AIM OF THE TASK ▸
For this exercise, output every line of the data as it stands.

RECORDS FOR THE EXERCISE ▸
------------

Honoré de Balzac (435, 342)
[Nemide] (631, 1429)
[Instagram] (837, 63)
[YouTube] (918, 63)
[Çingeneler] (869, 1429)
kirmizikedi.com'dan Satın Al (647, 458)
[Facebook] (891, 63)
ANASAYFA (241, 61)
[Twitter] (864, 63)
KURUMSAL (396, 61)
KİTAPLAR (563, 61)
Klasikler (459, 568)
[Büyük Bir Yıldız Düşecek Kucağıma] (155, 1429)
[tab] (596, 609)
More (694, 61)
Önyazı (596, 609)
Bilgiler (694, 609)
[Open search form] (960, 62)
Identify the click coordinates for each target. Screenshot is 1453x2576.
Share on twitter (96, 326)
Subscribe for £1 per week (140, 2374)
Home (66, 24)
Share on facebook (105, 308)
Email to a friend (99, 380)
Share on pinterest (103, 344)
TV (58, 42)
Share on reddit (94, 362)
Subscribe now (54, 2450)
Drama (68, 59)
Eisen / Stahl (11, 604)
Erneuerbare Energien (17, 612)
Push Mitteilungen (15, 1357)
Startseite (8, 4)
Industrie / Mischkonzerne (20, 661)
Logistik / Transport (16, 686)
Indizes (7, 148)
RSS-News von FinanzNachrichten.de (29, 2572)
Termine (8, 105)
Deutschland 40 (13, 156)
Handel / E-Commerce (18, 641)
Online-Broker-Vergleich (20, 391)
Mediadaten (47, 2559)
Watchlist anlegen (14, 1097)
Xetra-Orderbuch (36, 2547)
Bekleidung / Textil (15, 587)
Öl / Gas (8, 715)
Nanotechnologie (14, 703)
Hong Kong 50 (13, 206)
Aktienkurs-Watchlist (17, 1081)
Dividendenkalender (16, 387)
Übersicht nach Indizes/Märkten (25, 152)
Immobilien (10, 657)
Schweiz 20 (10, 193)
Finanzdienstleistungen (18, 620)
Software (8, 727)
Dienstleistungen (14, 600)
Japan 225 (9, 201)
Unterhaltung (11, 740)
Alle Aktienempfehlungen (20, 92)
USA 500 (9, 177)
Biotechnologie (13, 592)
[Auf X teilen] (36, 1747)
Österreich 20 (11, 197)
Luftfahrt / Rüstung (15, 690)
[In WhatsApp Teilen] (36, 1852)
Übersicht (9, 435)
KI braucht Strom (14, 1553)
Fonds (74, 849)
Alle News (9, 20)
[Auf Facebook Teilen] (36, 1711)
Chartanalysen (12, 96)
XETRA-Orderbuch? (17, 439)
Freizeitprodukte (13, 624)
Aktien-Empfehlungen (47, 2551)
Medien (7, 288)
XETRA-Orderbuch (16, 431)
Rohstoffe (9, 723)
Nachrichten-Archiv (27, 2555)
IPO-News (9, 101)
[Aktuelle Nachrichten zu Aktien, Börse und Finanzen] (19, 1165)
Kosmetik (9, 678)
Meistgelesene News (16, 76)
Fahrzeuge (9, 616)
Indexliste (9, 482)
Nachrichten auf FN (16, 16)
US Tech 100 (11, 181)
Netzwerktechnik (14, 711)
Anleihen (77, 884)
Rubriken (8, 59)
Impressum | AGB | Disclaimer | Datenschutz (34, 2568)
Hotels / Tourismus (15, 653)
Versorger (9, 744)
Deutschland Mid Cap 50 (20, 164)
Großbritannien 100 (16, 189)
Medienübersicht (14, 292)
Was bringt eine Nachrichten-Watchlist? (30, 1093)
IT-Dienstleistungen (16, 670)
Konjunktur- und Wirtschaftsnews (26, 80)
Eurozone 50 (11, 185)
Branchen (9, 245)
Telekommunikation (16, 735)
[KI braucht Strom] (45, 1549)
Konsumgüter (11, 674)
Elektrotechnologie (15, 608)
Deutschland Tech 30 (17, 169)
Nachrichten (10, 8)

------------

ANSWER TO THE EXERCISE ▸
Honoré de Balzac (435, 342)
[Nemide] (631, 1429)
[Instagram] (837, 63)
[YouTube] (918, 63)
[Çingeneler] (869, 1429)
kirmizikedi.com'dan Satın Al (647, 458)
[Facebook] (891, 63)
ANASAYFA (241, 61)
[Twitter] (864, 63)
KURUMSAL (396, 61)
KİTAPLAR (563, 61)
Klasikler (459, 568)
[Büyük Bir Yıldız Düşecek Kucağıma] (155, 1429)
[tab] (596, 609)
More (694, 61)
Önyazı (596, 609)
Bilgiler (694, 609)
[Open search form] (960, 62)
Identify the click coordinates for each target. Screenshot is 1453x2576.
Share on twitter (96, 326)
Subscribe for £1 per week (140, 2374)
Home (66, 24)
Share on facebook (105, 308)
Email to a friend (99, 380)
Share on pinterest (103, 344)
TV (58, 42)
Share on reddit (94, 362)
Subscribe now (54, 2450)
Drama (68, 59)
Eisen / Stahl (11, 604)
Erneuerbare Energien (17, 612)
Push Mitteilungen (15, 1357)
Startseite (8, 4)
Industrie / Mischkonzerne (20, 661)
Logistik / Transport (16, 686)
Indizes (7, 148)
RSS-News von FinanzNachrichten.de (29, 2572)
Termine (8, 105)
Deutschland 40 (13, 156)
Handel / E-Commerce (18, 641)
Online-Broker-Vergleich (20, 391)
Mediadaten (47, 2559)
Watchlist anlegen (14, 1097)
Xetra-Orderbuch (36, 2547)
Bekleidung / Textil (15, 587)
Öl / Gas (8, 715)
Nanotechnologie (14, 703)
Hong Kong 50 (13, 206)
Aktienkurs-Watchlist (17, 1081)
Dividendenkalender (16, 387)
Übersicht nach Indizes/Märkten (25, 152)
Immobilien (10, 657)
Schweiz 20 (10, 193)
Finanzdienstleistungen (18, 620)
Software (8, 727)
Dienstleistungen (14, 600)
Japan 225 (9, 201)
Unterhaltung (11, 740)
Alle Aktienempfehlungen (20, 92)
USA 500 (9, 177)
Biotechnologie (13, 592)
[Auf X teilen] (36, 1747)
Österreich 20 (11, 197)
Luftfahrt / Rüstung (15, 690)
[In WhatsApp Teilen] (36, 1852)
Übersicht (9, 435)
KI braucht Strom (14, 1553)
Fonds (74, 849)
Alle News (9, 20)
[Auf Facebook Teilen] (36, 1711)
Chartanalysen (12, 96)
XETRA-Orderbuch? (17, 439)
Freizeitprodukte (13, 624)
Aktien-Empfehlungen (47, 2551)
Medien (7, 288)
XETRA-Orderbuch (16, 431)
Rohstoffe (9, 723)
Nachrichten-Archiv (27, 2555)
IPO-News (9, 101)
[Aktuelle Nachrichten zu Aktien, Börse und Finanzen] (19, 1165)
Kosmetik (9, 678)
Meistgelesene News (16, 76)
Fahrzeuge (9, 616)
Indexliste (9, 482)
Nachrichten auf FN (16, 16)
US Tech 100 (11, 181)
Netzwerktechnik (14, 711)
Anleihen (77, 884)
Rubriken (8, 59)
Impressum | AGB | Disclaimer | Datenschutz (34, 2568)
Hotels / Tourismus (15, 653)
Versorger (9, 744)
Deutschland Mid Cap 50 (20, 164)
Großbritannien 100 (16, 189)
Medienübersicht (14, 292)
Was bringt eine Nachrichten-Watchlist? (30, 1093)
IT-Dienstleistungen (16, 670)
Konjunktur- und Wirtschaftsnews (26, 80)
Eurozone 50 (11, 185)
Branchen (9, 245)
Telekommunikation (16, 735)
[KI braucht Strom] (45, 1549)
Konsumgüter (11, 674)
Elektrotechnologie (15, 608)
Deutschland Tech 30 (17, 169)
Nachrichten (10, 8)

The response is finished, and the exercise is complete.